De: Laura Wandel
Ce premier film est une réussite totale. Réussir à parler du harcèlement scolaire de façon aussi vibrante est un tour de force qui se repose sur ses jeunes acteurs incroyables, Maya Vanderbeque et Günter Duret mais aussi sur une mise en scène d'une intelligence remarquable.
En se mettant à hauteur d'enfant avec les adultes et les enfants harceleurs/bourreaux quasi hors cadre, la réalisatrice nous immerge directement dans la solitude que ressent l'enfant victime ou sa sœur de par l'isolement ressenti. Car au-delà d'être rejeté du groupe d'enfants et mis au ban, on voit toute la difficulté de la victime à parler aux adultes, à exprimer la douleur de peur d'être encore plus rejeté ou encore plus maltraité par les bourreaux. La réalisatrice montre très bien les mécanismes de mini société à l'intérieur de l'école qui s'installent et rend son sujet universel en parlant du fait que dès l'enfance, on apprend la dureté de la vie en société et la réalité de l'existence du mal à l'état le plus sauvage. On voit aussi l'aveuglement des adultes du corps enseignant qui ont tellement de sujets à traiter qu'ils préfèrent regarder ailleurs car n'arrivent pas à gérer un enfant qui ne se défend pas.
J'ai moi-même été victime de harcèlement scolaire en sixième et cinquième soit un peu plus tard en âge que l'âge des enfants dans le film. J'ai vécu un enfer durant deux ans d'humiliation permanente, étant tête de turcs de trois ou quatre connards qui avaient besoin de se défouler et de s'unifier contre plus faible. J'étais "différent" car plus sensible, plus rêveur que les autres. J'en ai pleuré et souffert à tel point que ma personnalité en été fortement imprégnée.
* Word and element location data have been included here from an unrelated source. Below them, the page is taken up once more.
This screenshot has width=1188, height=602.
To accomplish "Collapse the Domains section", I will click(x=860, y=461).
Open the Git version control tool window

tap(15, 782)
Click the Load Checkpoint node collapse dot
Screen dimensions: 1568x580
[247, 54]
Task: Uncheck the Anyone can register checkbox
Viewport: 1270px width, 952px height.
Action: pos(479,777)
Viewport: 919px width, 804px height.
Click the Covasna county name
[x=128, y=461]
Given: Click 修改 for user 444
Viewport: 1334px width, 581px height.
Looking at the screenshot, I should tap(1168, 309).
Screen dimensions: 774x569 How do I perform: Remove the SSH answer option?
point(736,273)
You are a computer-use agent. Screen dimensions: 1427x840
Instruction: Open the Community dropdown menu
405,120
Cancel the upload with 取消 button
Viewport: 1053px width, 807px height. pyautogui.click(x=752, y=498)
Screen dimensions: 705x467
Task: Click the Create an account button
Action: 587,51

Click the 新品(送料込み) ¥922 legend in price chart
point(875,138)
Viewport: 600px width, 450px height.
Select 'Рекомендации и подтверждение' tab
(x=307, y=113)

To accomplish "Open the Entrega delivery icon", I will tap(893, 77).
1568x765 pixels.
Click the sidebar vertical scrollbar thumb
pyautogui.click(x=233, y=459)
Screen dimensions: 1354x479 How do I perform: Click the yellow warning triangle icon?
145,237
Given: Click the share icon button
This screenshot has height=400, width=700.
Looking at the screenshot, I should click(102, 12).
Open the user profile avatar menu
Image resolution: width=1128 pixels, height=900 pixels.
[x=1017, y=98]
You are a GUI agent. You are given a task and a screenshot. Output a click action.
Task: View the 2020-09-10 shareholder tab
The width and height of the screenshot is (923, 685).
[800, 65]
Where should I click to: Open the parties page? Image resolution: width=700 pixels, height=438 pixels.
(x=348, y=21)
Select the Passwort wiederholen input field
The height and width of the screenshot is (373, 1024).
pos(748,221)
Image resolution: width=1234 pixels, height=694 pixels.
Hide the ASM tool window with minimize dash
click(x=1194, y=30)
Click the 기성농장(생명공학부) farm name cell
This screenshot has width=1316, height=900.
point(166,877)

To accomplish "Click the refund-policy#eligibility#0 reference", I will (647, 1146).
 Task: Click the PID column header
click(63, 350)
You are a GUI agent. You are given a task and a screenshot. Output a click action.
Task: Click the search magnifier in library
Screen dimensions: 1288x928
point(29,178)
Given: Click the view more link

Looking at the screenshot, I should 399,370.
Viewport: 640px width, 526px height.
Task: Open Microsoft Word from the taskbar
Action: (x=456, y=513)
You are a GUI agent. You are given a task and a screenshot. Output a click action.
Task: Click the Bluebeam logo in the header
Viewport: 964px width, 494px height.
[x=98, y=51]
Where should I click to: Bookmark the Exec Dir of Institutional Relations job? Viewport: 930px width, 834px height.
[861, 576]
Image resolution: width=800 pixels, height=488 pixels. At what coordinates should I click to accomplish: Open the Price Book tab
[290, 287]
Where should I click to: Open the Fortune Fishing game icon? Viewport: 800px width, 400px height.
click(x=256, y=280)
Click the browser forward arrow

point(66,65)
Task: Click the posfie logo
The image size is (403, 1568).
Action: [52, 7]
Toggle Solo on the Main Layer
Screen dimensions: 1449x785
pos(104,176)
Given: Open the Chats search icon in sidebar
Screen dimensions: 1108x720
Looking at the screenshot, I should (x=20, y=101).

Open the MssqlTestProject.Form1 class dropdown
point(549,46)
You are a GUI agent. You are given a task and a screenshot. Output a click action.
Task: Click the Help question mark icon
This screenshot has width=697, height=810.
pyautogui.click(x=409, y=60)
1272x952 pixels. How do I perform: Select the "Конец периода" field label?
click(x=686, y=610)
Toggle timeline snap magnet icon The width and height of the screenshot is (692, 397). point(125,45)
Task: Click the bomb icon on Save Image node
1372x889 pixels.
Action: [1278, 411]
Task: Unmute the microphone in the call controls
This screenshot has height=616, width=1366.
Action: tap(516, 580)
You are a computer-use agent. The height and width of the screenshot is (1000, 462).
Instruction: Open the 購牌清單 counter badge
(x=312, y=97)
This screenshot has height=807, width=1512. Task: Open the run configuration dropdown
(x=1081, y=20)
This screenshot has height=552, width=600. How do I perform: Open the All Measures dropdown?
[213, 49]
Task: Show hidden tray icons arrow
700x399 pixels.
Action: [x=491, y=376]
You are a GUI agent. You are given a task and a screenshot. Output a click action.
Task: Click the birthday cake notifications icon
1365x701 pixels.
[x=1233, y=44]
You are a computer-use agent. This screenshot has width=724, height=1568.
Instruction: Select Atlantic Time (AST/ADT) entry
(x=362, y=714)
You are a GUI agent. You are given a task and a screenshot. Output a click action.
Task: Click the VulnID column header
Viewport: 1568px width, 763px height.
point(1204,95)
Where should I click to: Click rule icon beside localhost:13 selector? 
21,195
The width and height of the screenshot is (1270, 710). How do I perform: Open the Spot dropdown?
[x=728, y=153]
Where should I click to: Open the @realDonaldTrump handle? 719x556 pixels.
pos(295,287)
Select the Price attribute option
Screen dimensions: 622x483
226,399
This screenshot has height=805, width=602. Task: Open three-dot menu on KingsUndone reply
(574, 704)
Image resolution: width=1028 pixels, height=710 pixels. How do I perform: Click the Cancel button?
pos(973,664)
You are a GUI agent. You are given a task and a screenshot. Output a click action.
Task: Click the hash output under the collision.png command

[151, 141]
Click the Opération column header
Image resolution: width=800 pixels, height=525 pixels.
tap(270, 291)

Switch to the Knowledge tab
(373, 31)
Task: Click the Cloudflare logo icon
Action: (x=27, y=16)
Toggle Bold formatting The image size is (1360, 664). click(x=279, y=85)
En adulte de 47ans je vis les petites injustices de la vie avec plus de difficultés car elles renvoient directement à ces blessures-là. Difficile d'avoir confiance en soit après celà, même 34 ans après. Et c'est rare voir inexistant qu'un film aborde ce sujet. Les enfants ne sont pas mignons. Ce sont entre eux potentiellement des monstres sans aucune retenue car ils n'ont aucune morale à cet âge. Parfois çà dure beaucoup plus longtemps.
J'ai vu toute la noirceur du monde dans les yeux de ces enfants tortionnaires et je ne peux qu'être extrêmement touché par ce film sensible d'une grande humanité qui vous prend aux tripes par sa justesse et sa simplicité.
Pour ma part j'ai mis fin au cauchemar par la violence, à coup de règle en fer sur les doigts d'un de mes tortionnaires, qui pissait le sang, le reste de la classe se mettant de mon côté. Cà aussi ceci m'a forgé en mode viking quand on m'emmerde ou me veux du mal, je frappe, symboliquement parlant. Je ne me démonte jamais pour cette raison, pour le petit bout tout gentil que j'étais et qui s'est fait détruire de cette situation.
Mais c'est triste sur la nature humaine, la nature sauvage avant d'avoir des lignes directrices, une éducation, et dans ce Nomad land d'absence de morale qu'est l'enfance, les adultes ont le devoir de surveiller, d'écouter leurs enfants dans leurs non-dits car toutes les histoires ne finissent pas bien comme la mienne.
"Un monde" est un film nécessaire, court (1h10) et brillant par son impact.